3Hren / msgpack-rust

MessagePack implementation for Rust / msgpack.org[Rust]
MIT License
1.17k stars 130 forks source link

rmp-serde: Failed to deserialize &[u8] #163

Open sudeep9 opened 6 years ago

sudeep9 commented 6 years ago

I have a basic question. I have the following code (rmp-serde version = 0.13.7):

#[derive(Debug, Deserialize, Serialize)]
struct Data<'a> {
    buf: &'a [u8]
}

fn codec() -> Result<(), Error> {
    let buf = b"hello";

    let d = Data{buf: buf.as_ref()};

    let mut outbuf = Vec::new();
    d.serialize(&mut Serializer::new_named(&mut outbuf))?;

    let inbuf = outbuf.as_slice();
    let mut de = Deserializer::from_slice(inbuf);
    let d2: Data = serde::Deserialize::deserialize(&mut de)?;
    println!("decoded data = {:?}", d2);

    Ok(())
}

The deserialization fails with error: Error: Syntax("invalid type: sequence, expected a borrowed byte array").
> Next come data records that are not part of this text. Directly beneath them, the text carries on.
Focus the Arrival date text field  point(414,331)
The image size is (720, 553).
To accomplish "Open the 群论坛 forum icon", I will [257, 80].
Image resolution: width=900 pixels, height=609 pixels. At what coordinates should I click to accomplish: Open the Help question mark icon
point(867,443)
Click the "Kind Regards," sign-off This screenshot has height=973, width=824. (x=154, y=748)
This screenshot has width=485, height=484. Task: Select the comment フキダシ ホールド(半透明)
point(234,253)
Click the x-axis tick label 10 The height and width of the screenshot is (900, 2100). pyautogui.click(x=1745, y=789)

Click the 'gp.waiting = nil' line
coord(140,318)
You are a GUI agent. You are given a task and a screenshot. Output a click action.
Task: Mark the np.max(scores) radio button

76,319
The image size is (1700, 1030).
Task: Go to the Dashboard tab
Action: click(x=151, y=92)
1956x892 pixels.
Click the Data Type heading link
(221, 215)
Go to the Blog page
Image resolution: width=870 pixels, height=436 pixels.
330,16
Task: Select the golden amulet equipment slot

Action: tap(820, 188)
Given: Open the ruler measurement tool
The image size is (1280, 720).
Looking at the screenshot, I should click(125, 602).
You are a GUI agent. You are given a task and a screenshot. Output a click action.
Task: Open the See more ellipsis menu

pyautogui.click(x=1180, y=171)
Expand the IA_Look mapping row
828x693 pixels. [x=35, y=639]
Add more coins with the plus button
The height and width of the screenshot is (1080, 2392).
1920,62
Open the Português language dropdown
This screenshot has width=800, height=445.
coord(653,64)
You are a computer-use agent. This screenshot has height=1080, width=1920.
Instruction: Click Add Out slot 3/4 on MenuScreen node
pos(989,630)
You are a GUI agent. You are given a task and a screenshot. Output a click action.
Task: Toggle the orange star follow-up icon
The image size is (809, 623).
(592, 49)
The code works if buf: &'a [u8] is changed to buf: &'a str.

Does &'a [u8] needs a different treatment?

mgxm commented 6 years ago

Hello @sudeep9 I resolved this issue just using the serde_bytes

misos1 commented 6 years ago

It should be default behaviour to serialise Vec in way that serde_bytes does. Without it bytes above 0x7F like 0xFDFEFF are serialised into messagepack fixarray (0x9X) [81, A1, 61, 93, CC, FD, CC, FE, CC, FF] instead of [81, A1, 61, C4, 3, FD, FE, FF] where is used bin 8 (0xC4), this means about 1.5x more size in serialised format than original binary data.

Using serde_bytes is more efficient but unfortunately seems still does not support deserialisation into &'a [u8].

jaxrtech commented 3 years ago

Not sure if this has been resolved, but figured better not to lead to the "Wisdom of the Ancients" scenario...

To work around not being able to deserialize into &'a [u8], I also used serde_bytes, but instead have two nearly-identical structs with the exception that:

From a Rust borrow checker perspective, it makes sense to some degree since when you're serializing, you only need to have a borrowed version (the message struct doesn't need to own the buffer). While, when you're deserializing, the message you get back with the buffer should own the buffer via a Vec<u8> otherwise it's not clear who owns the buffer.

Example snippet:

#[derive(Serialize)]
pub struct FooRef<'a> {
    #[serde(with = "serde_bytes")]
    pub buf: &'a [u8],
}

#[derive(Deserialize)]
pub struct FooOwned {
    #[serde(with = "serde_bytes")]
    pub buf: Vec<u8>,
}
misos1 commented 3 years ago

While, when you're deserializing, the message you get back with the buffer should own the buffer via a Vec otherwise it's not clear who owns the buffer.

It makes sense in some use cases but not in all. Why would not be clear who owns the buffer?

kornelski commented 3 years ago

By default it's not possible to deserialize anything into &[u8], because slices can't store any data.

You can make the struct borrow from the input it parses, and in Serde you need to add #[serde(borrow)] annotation to tell Serde to do it.

Also try Cow<'a, [u8]> if you want to use either borrowed or owned data.